El padre Tomás Morales, S.J.

El recién pasado 1 de octubre se han cumplido diez años del fallecimiento de un sacerdote jesuita español ejemplar, el pa­dre Tomás Morales, de quien el 24 de junio del año 2000 se abría en Madrid la causa de su beatificación. El padre Morales nació en 1908 y estudió derecho en la Universidad Central de Madrid. Joven inquieto, profundamente comprometido con la historia de su tiempo, pero, al mismo tiempo ansioso de ser consecuente con la fe que había recibido en el bautismo, vivió sus estudios universitarios como un laico plenamente comprometido con su fe, llegando a ser presidente de los estudiantes católicos. Obte­nido su título de abogado se trasladó a Bolonia, en Italia, donde obtuvo su doctorado en derecho con premio extraordinario. Se le abría un futuro profesional brillante, pero se dio cuenta que Dios lo llamaba a la vida consagrada, por lo que ingresó a la Compañía de Jesús a los 23 años, ordenándose sacerdote en 1942. Enviado por sus superiores a Madrid, inició en la capital de España una intensa labor apostólica y social con trabajadores y hombres de empresa, dando forma al Hogar del Empleado, una obra social concebida para cristianizar las estructuras laborales, pero, al mismo tiempo, para satisfacer las necesidades sociales que afectaban a los españoles de la post-guerra.
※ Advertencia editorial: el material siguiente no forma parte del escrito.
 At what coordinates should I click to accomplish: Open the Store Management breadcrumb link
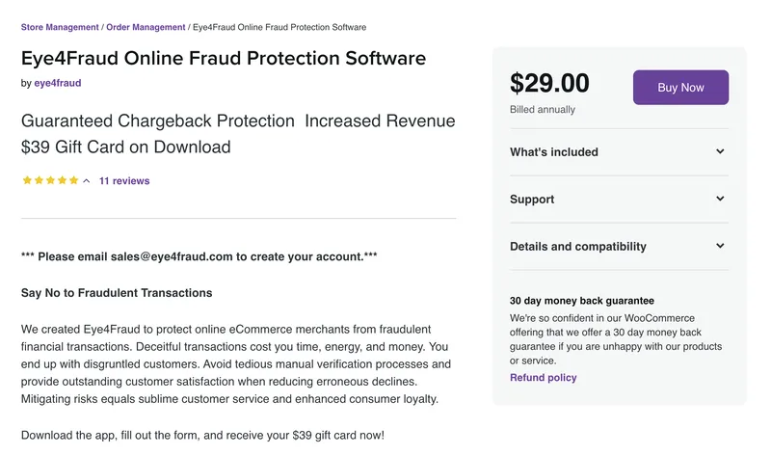click(60, 27)
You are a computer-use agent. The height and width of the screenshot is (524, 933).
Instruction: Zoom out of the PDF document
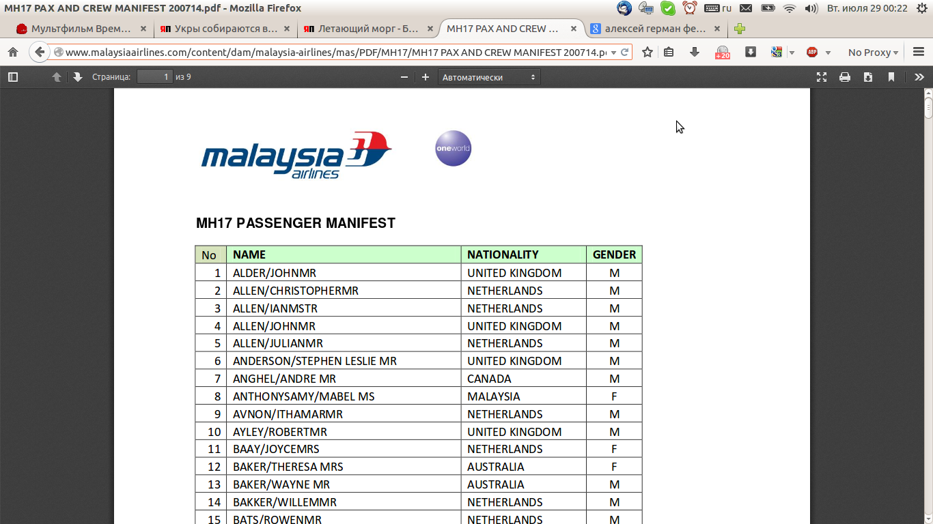pos(404,77)
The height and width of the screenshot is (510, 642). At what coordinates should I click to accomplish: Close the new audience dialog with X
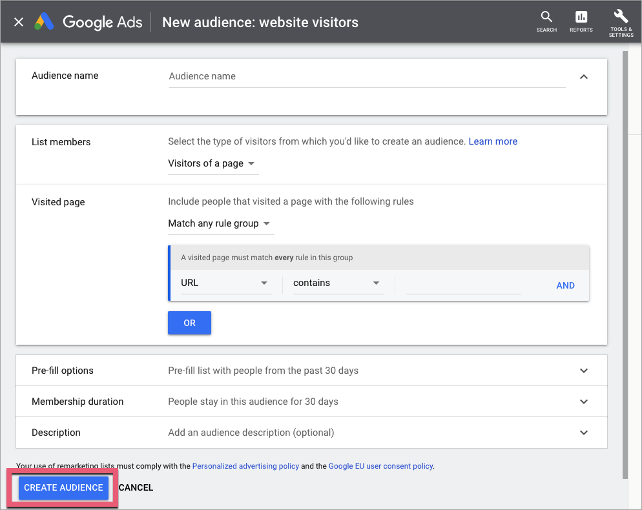coord(19,22)
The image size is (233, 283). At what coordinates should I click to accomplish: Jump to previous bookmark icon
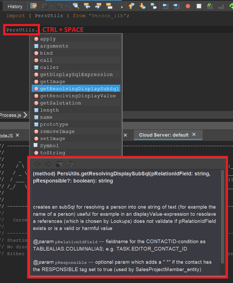tap(131, 6)
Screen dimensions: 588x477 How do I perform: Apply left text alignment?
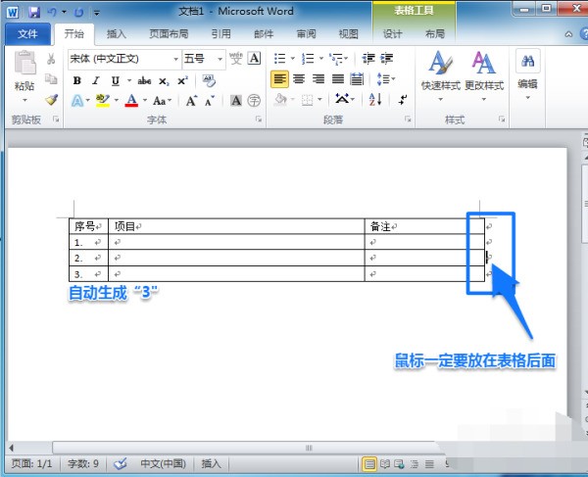280,79
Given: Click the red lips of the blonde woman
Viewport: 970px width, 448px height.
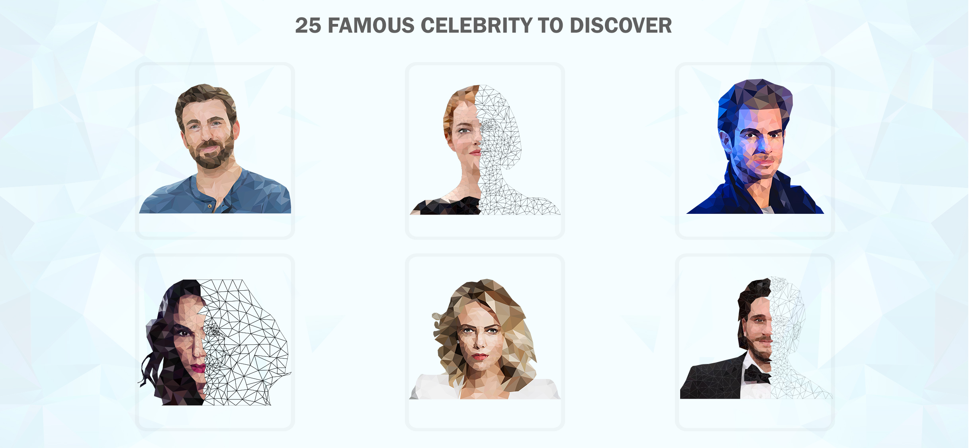Looking at the screenshot, I should (x=480, y=356).
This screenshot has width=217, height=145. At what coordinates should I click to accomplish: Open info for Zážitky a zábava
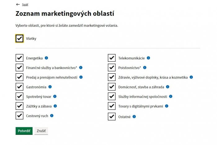pyautogui.click(x=55, y=106)
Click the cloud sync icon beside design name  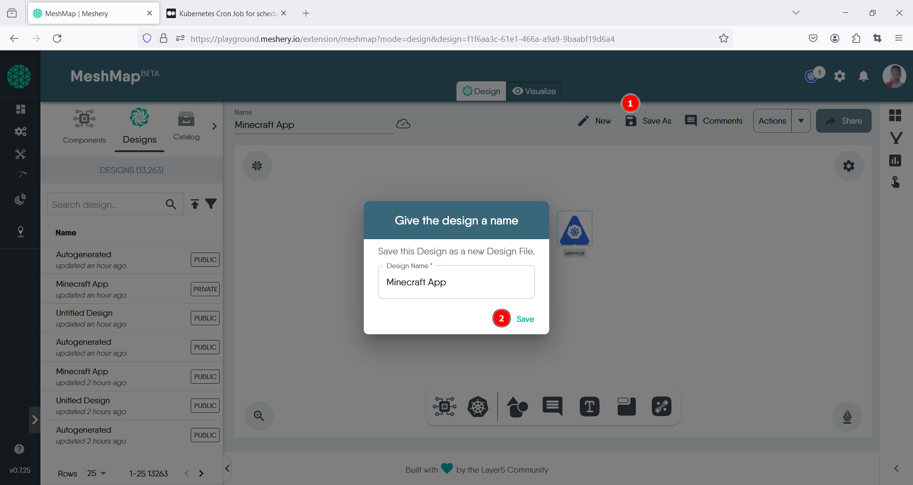(403, 124)
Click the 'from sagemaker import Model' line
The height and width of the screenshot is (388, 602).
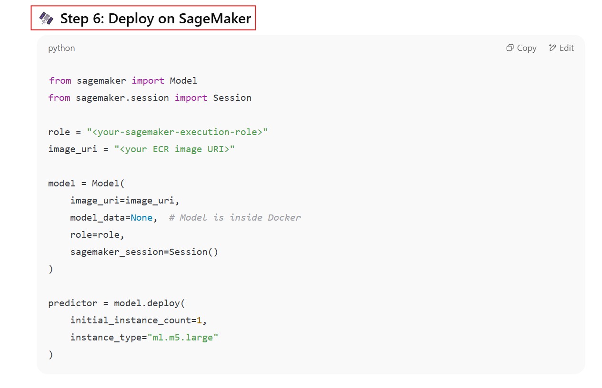[x=122, y=80]
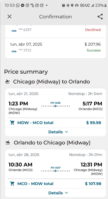Tap the departing plane icon beside Chicago to Orlando
Screen dimensions: 108x199
click(x=7, y=82)
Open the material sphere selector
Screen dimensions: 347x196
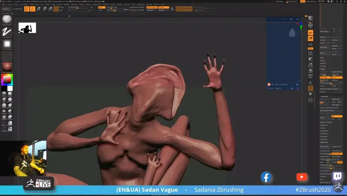pyautogui.click(x=7, y=67)
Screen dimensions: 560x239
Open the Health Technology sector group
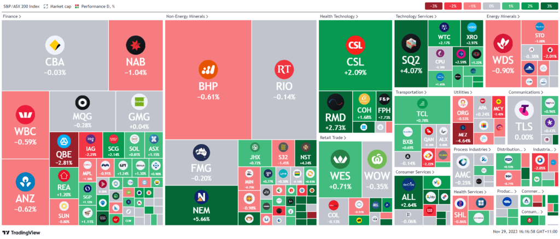click(x=339, y=17)
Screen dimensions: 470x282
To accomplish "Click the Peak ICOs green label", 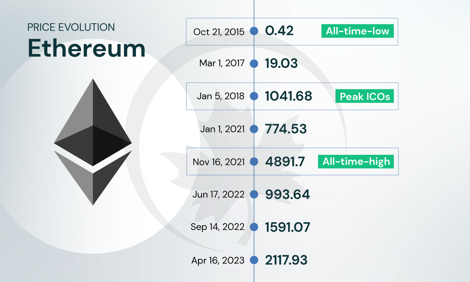I will coord(365,96).
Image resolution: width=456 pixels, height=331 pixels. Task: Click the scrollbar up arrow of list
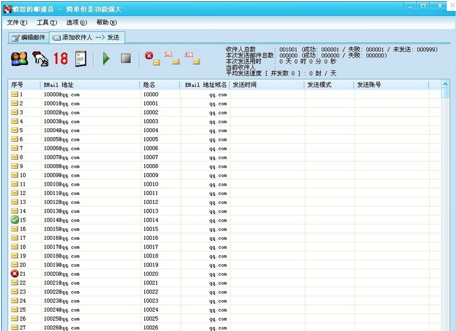(445, 84)
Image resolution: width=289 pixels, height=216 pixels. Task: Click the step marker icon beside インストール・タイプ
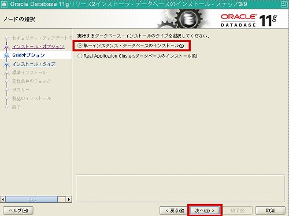point(7,64)
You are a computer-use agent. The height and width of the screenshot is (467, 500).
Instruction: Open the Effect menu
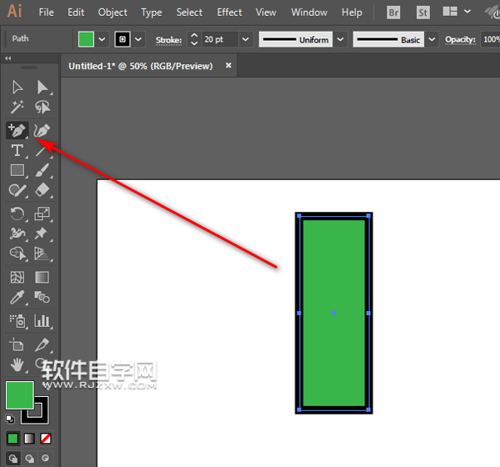229,13
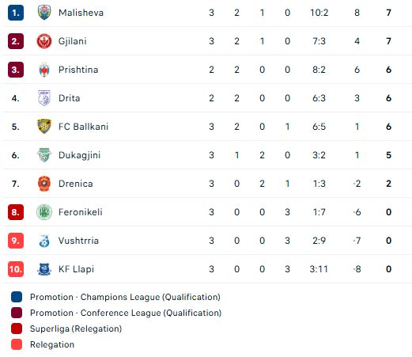Screen dimensions: 412x357
Task: Select the Drita team crest
Action: coord(44,98)
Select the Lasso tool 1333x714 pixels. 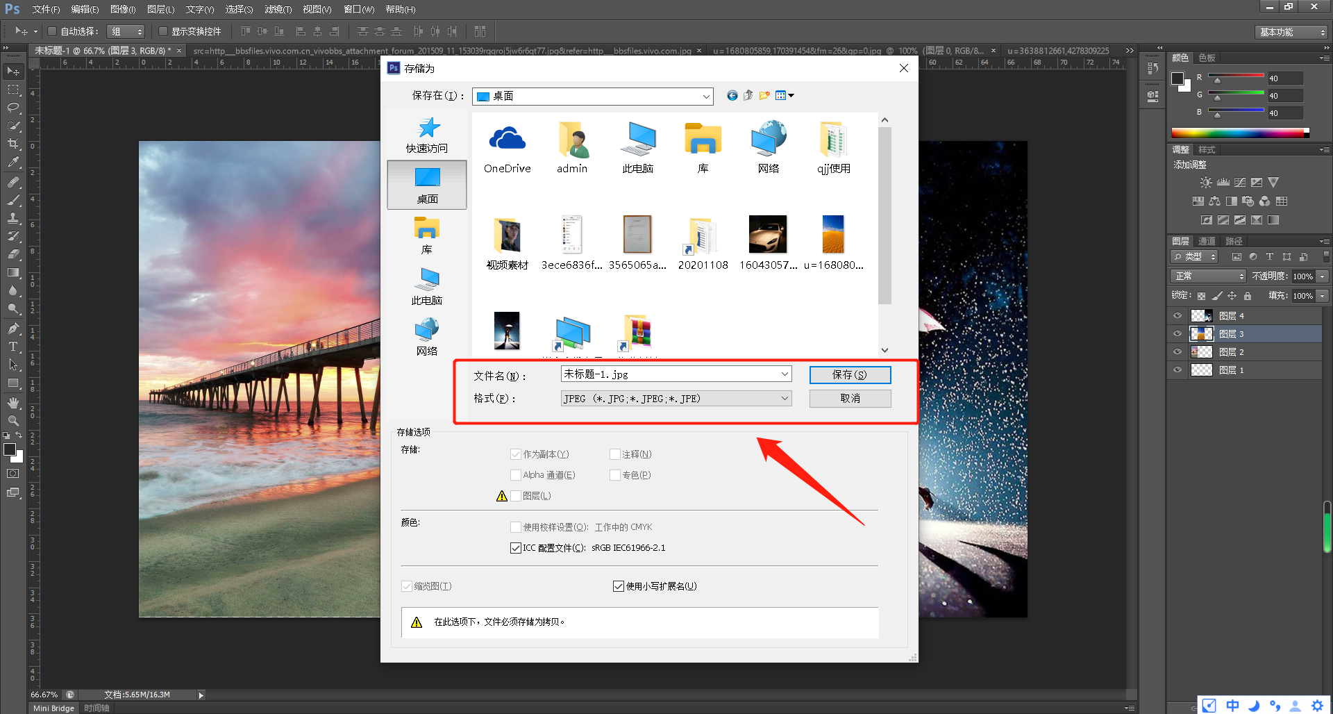(x=13, y=108)
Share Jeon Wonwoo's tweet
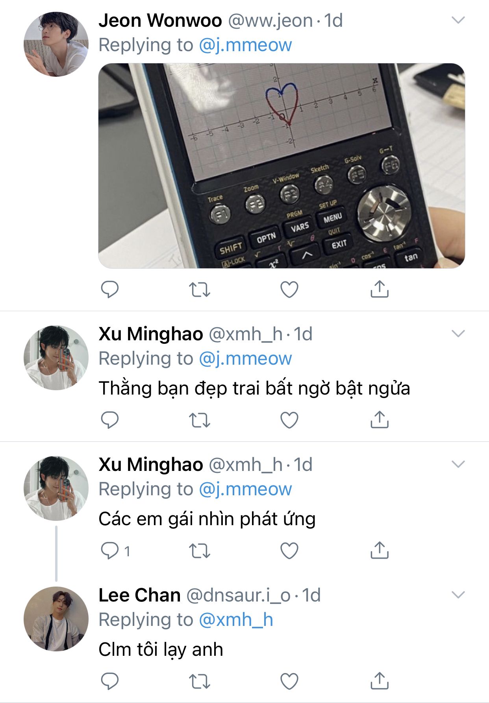The height and width of the screenshot is (703, 489). point(380,289)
El padre Morales se adelantó en 20 años al Concilio Vaticano II, pues, desde los inicios de su trabajo pastoral se dio cuenta de que el laicado en la Iglesia es una potencia inexplotada, una fuer­za inmensa, pero al que había que dar responsabilidades, formar como líderes que se dieran cuenta de su papel insustituible en la evangelización de sus hermanos, pues sin ellos la Iglesia no lle­garía a grandes sectores del mundo actual donde debían llevar el Evangelio. Se trata de conceptos que no nos resultan novedosos hoy, pero que sí lo eran en la década de los años 40 del siglo XX cuando el padre Morales empezó a vivirlos y a imprimirlos en los laicos que colaboraban con él.

Es por lo que este joven jesuita volcó todas sus fuerzas en que los laicos actuaran tomando conciencia de su fe y la forma más eficaz con la que lo llevó a la práctica fue enseñando y po­niendo en marcha el “hacer-hacer”, esto es, el evangelizador no tiene que hacerlo todo, sino que ha de hacer que otros hagan y se impliquen en las tareas apostólicas, dejando tomar la iniciativa y fomentando la creatividad en la persona. No es una pedagogía de resultados inmediatos, es mucho más ardua, mucho más len­ta, una pedagogía a largo plazo, pero que, a la larga, da mucho fruto.

Le caracterizó la dirección de Ejercicios Espirituales, conven­cido de que si las almas se dejaban tocar por Cristo en unos Ejer­cicios Espirituales se convertirían en nuevos evangelizadores de sus compañeros. Comprendía que la evangelización del mundo empieza por la conversión del hombre. Por supuesto que es más fácil disertar y hablar de reformas sociales y políticas, pero para él era claro que no transformaremos las estructuras temporales si no nos convertimos cada día a Dios, luchando contra nuestras pasiones, contra nuestros defectos de carácter, con un constante ideal de superación.

Fue un hombre que estuvo en la avanzadilla de la Iglesia militante, oteando nuevos horizontes a la luz de Dios, viendo cómo se podía responder a todas las llamadas y necesidades urgentes de la Iglesia y en las diversas realidades temporales; pero todo ello, siendo profundamente fiel al Evangelio, al Magisterio de la Igle­sia y a todo su patrimonio histórico y cultural. Consciente de la debilidad humana, uno de sus lemas preferidos era “no cansarse nunca de volver a empezar de nuevo”. Fue fundador de dos ins­titutos seculares y de dos movimientos espirituales, un hombre a quien sus hijos espirituales saludan como un profeta de nuestro tiempo.